Neste sentido, é a lição de YUSSEF SAID CAHALI (Honorários advocatícios, pp. 462-463, 2ª Ed., São Paulo, 1990), procurando conciliar o art. 20 do Cód. de Proc. Civil, com o art. 99, § 1°, da Lei nº 4.215/63, similar ao vigente art. 22, § 4°, da Lei nº 8.906/94. Em geral, se condiciona o chamado “direito autônomo” à existência de contrato entre o advogado e o cliente ou à falta de remuneração dos honorários convencionais.
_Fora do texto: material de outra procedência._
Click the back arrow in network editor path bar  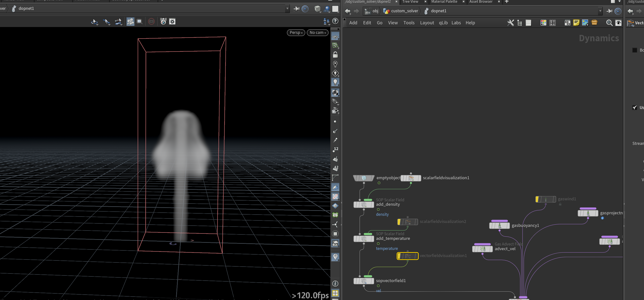(348, 11)
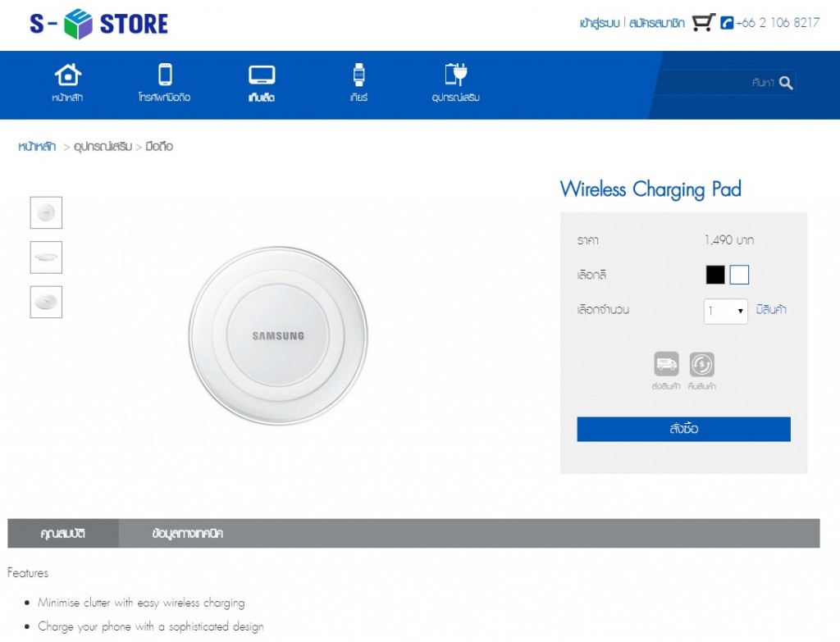Open the accessories plug icon
The height and width of the screenshot is (642, 840).
click(456, 75)
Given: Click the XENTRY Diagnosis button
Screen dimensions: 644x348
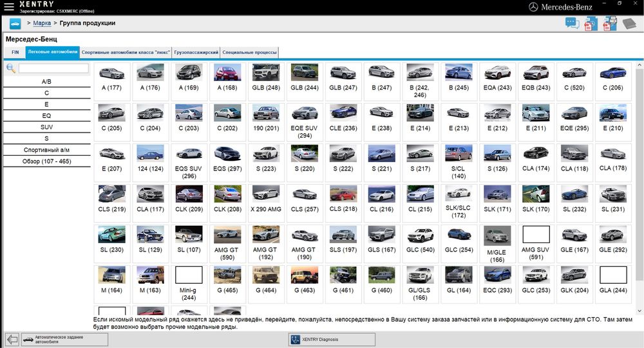Looking at the screenshot, I should pos(332,340).
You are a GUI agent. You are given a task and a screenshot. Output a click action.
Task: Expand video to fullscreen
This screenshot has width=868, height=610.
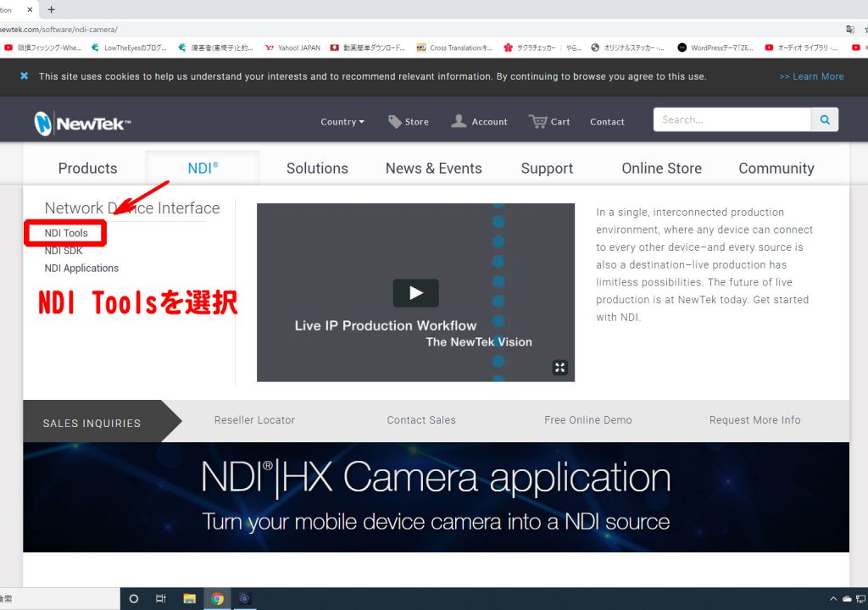559,367
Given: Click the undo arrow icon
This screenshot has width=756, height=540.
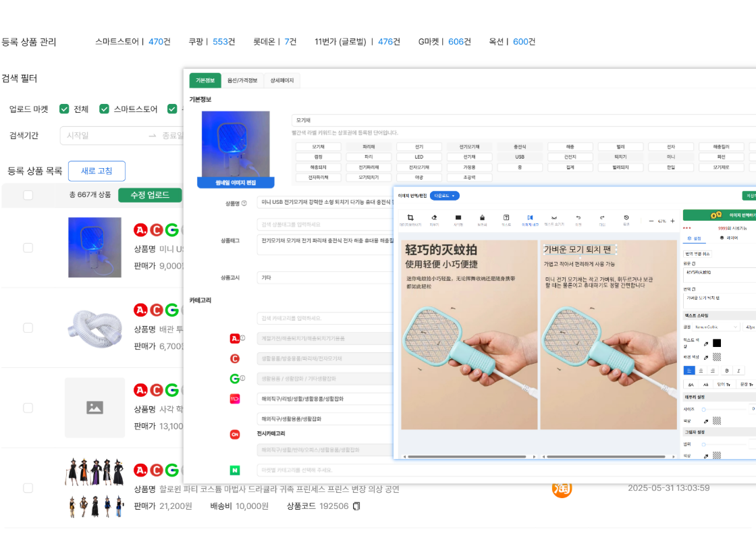Looking at the screenshot, I should tap(578, 218).
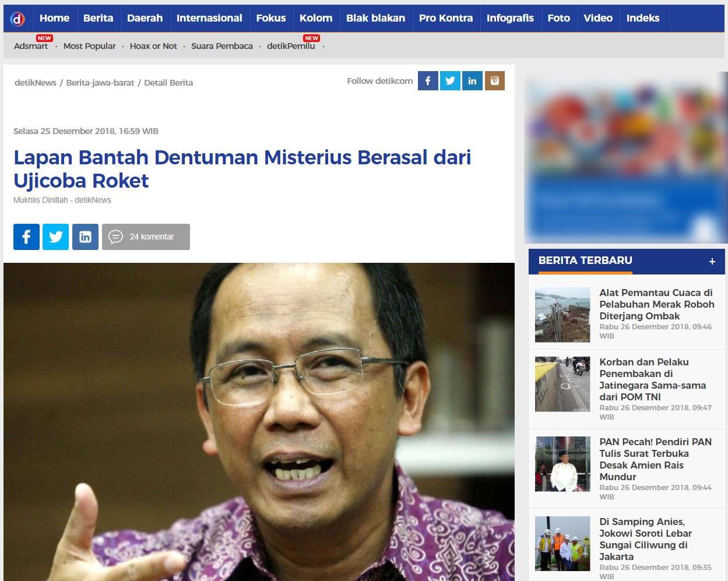Open Alat Pemantau Cuaca article thumbnail
Screen dimensions: 728x581
pyautogui.click(x=562, y=315)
Invoco, neste particular, aresto da 4ª Turma do STJ, no REsp 16.489-0-PR, 12.05.92, Rel. o eminente Ministro SÁLVIO DE FIGUEIREDO, DJU, 8.6.92, p. 8.622):

PROCESSO CIVIL. HONORÁRIOS DE SUCUMBÊNCIA. INEXISTÊNCIA DE PACTO CONTRATUAL. DIREITO DA PARTE. EXEGESE DO ART. 99, § 1°, DA LEI N° 4.215/63. PRECEDENTES. RECURSO DESPROVIDO.
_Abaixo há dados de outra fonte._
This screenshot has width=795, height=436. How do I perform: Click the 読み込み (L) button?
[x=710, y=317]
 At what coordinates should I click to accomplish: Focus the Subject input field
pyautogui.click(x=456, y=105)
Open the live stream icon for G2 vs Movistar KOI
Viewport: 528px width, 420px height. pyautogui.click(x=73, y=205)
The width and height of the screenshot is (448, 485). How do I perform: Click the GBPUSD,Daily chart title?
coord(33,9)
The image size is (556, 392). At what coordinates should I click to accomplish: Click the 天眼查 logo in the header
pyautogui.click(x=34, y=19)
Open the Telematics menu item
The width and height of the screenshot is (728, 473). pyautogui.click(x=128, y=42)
I - Na ausência de convenção em contrário, os honorários da sucumbência constituem direito da parte e se destinam a reparar ou minimizar seus prejuízos em função da causa ajuizada.
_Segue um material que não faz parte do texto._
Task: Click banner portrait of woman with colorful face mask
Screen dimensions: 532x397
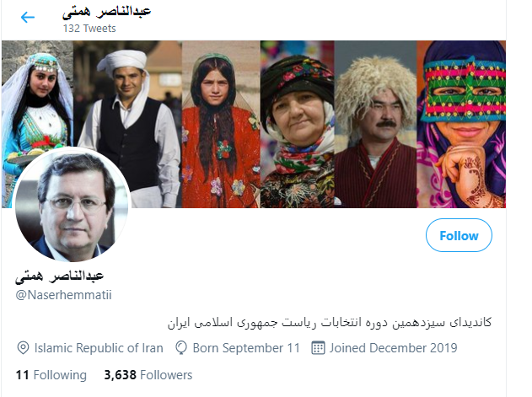Action: click(465, 122)
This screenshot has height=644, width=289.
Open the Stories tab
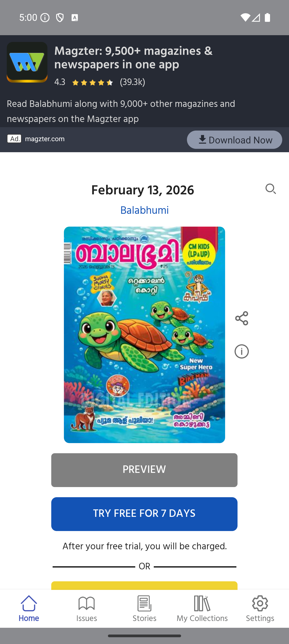pos(144,609)
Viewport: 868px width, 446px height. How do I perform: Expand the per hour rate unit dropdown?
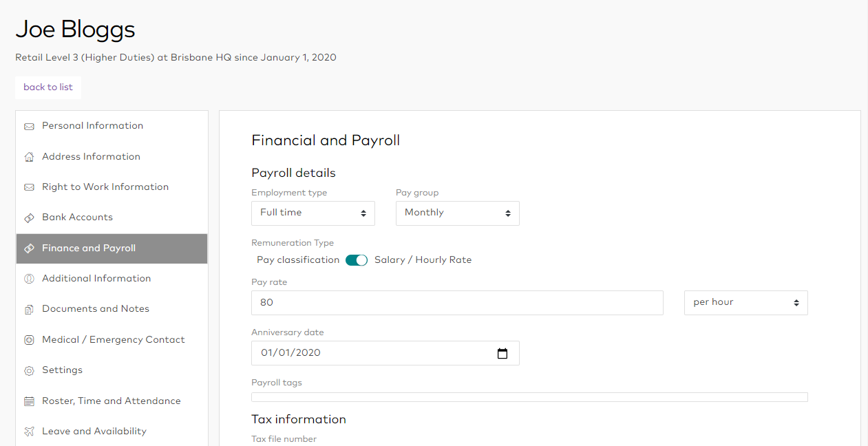745,303
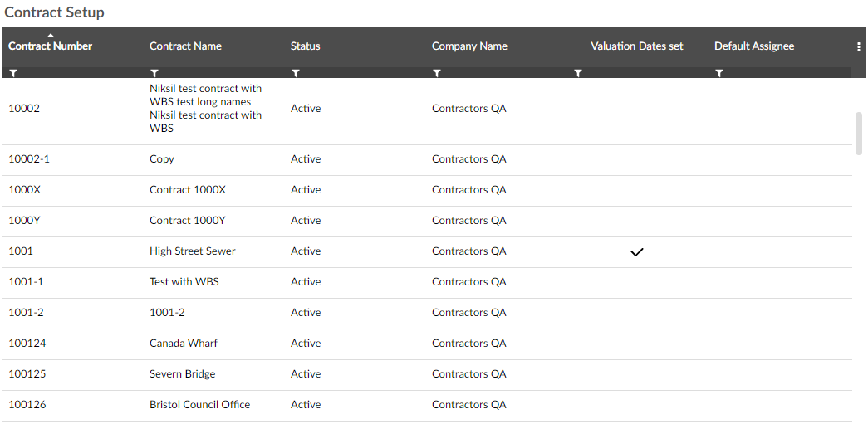
Task: Click the Valuation Dates checkmark for contract 1001
Action: point(637,252)
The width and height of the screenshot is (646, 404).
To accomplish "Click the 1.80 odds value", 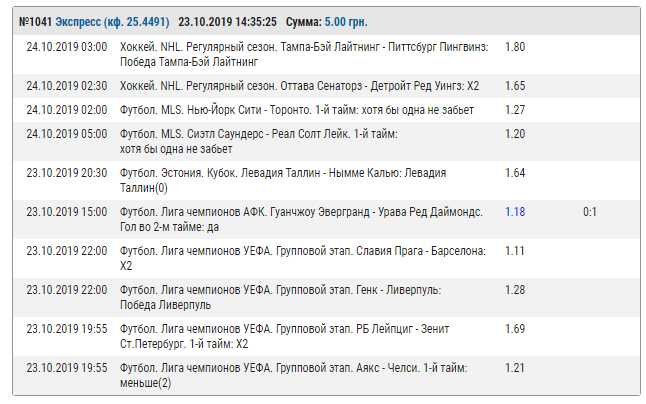I will point(515,47).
II - Inexistindo avença, condiciona-se o direito autônomo do advogado, para postular executiva em seu próprio nome os honorários da sucumbência, ao não recebimento de remuneração do seu constituinte.

 

Por outro lado, o art. 23 da Lei nº 8.906/94, que atribui o crédito da sucumbência ao advogado, não ao vencedor, em nada modificou a situação. Então, o advogado não apresenta mais legitimidade extraordinária, mas ordinária primária. Exceção feita à convenção em contrário, então,  o crédito de honorários pertence ao advogado, que poderá executar, nesta parte, em nome próprio, o título executivo. Mas isto não impede que o vencedor, que foi parte na causa, também execute.

 

O fato de que, no caso, o advogado do vencedor é Defensor Público não tem qualquer relevo particular. O Defensor Público se sujeita ao regime da Lei nº 8.906/94 (Estatuto do Advogado), a teor do art. 3.°, § 1.°, deste diploma.

 

De qualquer modo, a circunstância de que, na relação processual, figuram Giselda, de um lado, e, de outro, o Estado do Rio Grande do Sul, afasta a incidência do art. 267, X, do Cód. de Proc. Civil. Flagrantemente, as partes são diferentes e, portanto, entre elas não ocorreu confusão.

 

 Nenhum dispositivo legal ou constitucional afasta a incidência do art. 20 do Cód. de Proc. Civil quando o Estado fica vencido e o vencedor se encontra representado por Defensor Público.

 

O fato de que a quantia dos honorários é dinheiro público não possui qualquer relevo processual. É óbvio o interesse do Defensor, em deslocar o dinheiro da rubrica orçamentária pertinente para o Fundo de Aparelhamento da Defensoria. E convém não olvidar que o direito processual reconhece capacidade para figurar como parte em qualquer processo, chamada de Parteifähigkeit na doutrina alemã (ROSENBERG-SCHWAB, Zivilprozessrecht, § 43, I, 1, p. 197, 11.ª Ed., Munique, 1974), a vários entes sem personalidade, avultando órgãos de pessoas jurídicas de direito público para defesa de seus direitos próprios. Em tal sentido, portanto, não deve surpreender que algum Defensor execute o próprio Estado...

 

Se é assim, não há, nem pode haver a incidência do art. 1.049 do Cód. Civil, tratando-se de prestação pecuniária a favor do tal Fundo: é direito próprio de parte do organismo da pessoa jurídica de direito público que o direito tutela e protege. E, por via de conseqüência, executar tal prestação não é e jamais será atribuição exclusiva do representante do Estado, que é seu procurador, pessoa que reúne em si as duas formas de representação: a material e a técnica (ARAKEN DE ASSIS, “Suprimento da incapacidade processual e da incapacidade postulatória”, n.° 2.2.1, p. 145, In Revista Síntese de Direito Civil e Processual Civil, v. 7, set-out 2000, Porto Alegre, Síntese, 2000).

 

2. Ante o exposto, nego provimento ao agravo interno.

 

DES. VASCO DELLA GIUSTINA – De acordo.

 

DES. WELLINGTON PACHECO BARROS – De acordo.

 

SR. PRESIDENTE (DES. ARAKEN DE ASSIS) – Agravo Interno nº 70002097475, de Porto Alegre – A decisão é a seguinte: NEGARAM PROVIMENTO AO AGRAVO INTERNO. UNÂNIME.